Les écologistes plaident en faveur de l’élargissement du droit de suffrage aux personnes étrangères n’appartenant pas à l’Union européenne, et ce uniquement dans le cadre des élections municipales. Le texte doit être examiné ce jeudi par l’Assemblée.
Depuis le traité de Maastricht, signé en 1992 et qui a instauré la citoyenneté européenne, les États membres de l’Union permettent aux ressortissants des 27 pays de voter lors des scrutins locaux et des élections européennes.
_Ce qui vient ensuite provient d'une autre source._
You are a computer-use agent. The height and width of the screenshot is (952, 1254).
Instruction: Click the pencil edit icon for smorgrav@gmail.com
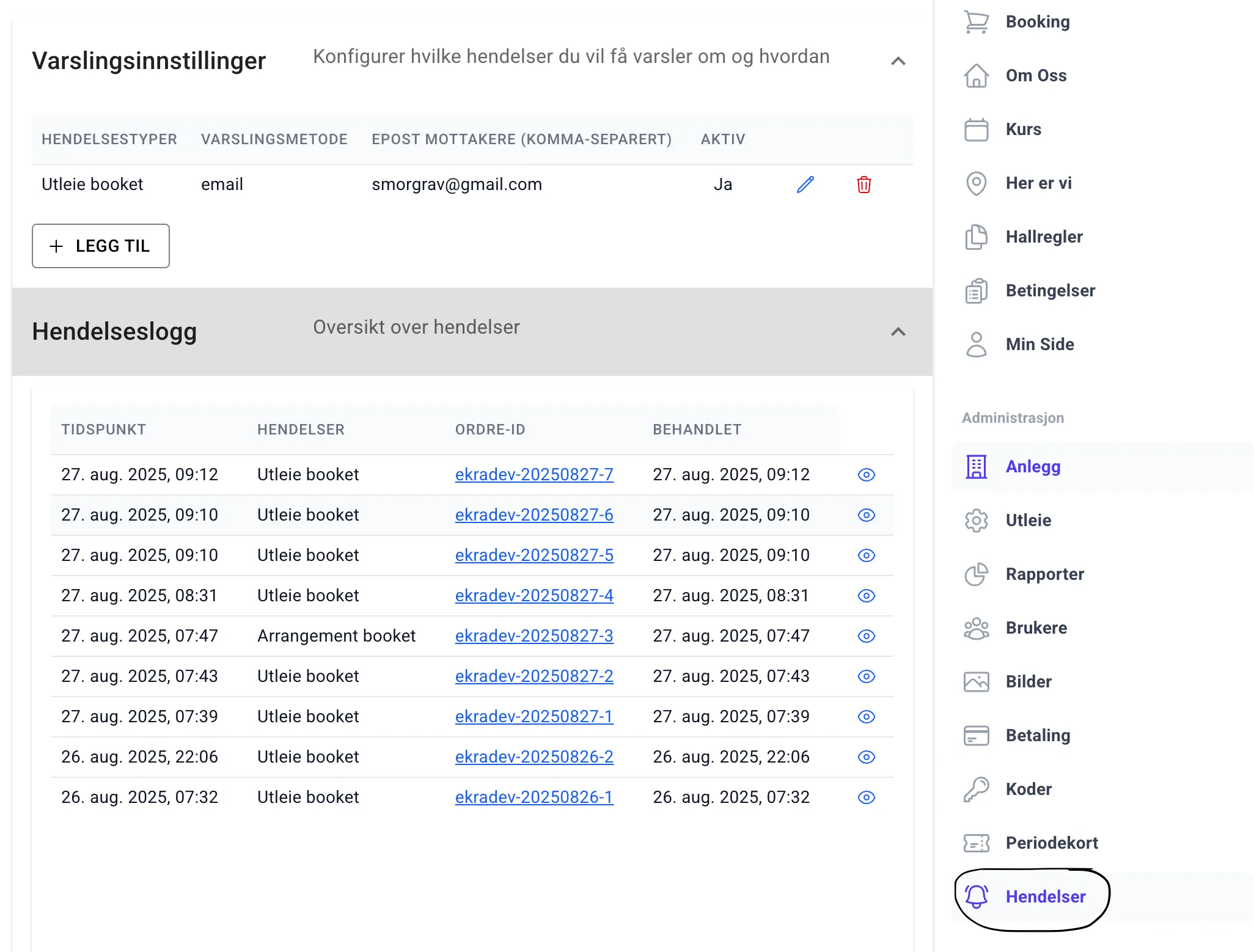click(x=805, y=185)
Toutefois, ces droits ne concernent que les citoyennes et citoyens de l’Union; les étrangers issus de pays hors de l’UE n’ont jamais bénéficié du droit de vote en France, malgré de nombreuses initiatives, la première proposition de loi visant à ouvrir ce droit aux étrangers n’appartenant pas à l’UE pour les municipales datant de 1999.
L’écologiste Léa Balage El Mariky plaide en faveur d’une mesure qu’elle juge de bon sens, selon elle : « On parle de femmes et d’hommes qui se trouvent parfois être nos conjoints, nos voisins, nos collègues… Et l’on se demanderait vraiment si nous serions capables de voter ensemble ? » Pour l’opposant de gauche insoumis Hadrien Clouet, le fait de voter ensemble reviendrait à renforcer la citoyenneté, « c’est étendre le pouvoir des citoyennes et des citoyens sur leur vie, sur leur existence. C’est créer des solidarités. »
La gauche isolée sur cette question
Pourtant, cette proposition, largement soutenue à gauche, bute sur l’ensemble des élus restants. L’UDR Éric Ciotti, allié du Rassemblement national, affirme être « totalement opposé » à cette initiative ; il en va de même pour la députée LR Marie-Christine Dalloz, qui juge que cette proposition « dégrade le droit de vote. On l’a déjà étendu au cadre européen, il n’est surtout pas urgent d’aller plus loin. »
Le texte semble n’avoir quasiment aucune chance d’être adopté, étant donné la majorité qui lui est opposée. Aujourd’hui, seule la gauche soutient réellement cette proposition.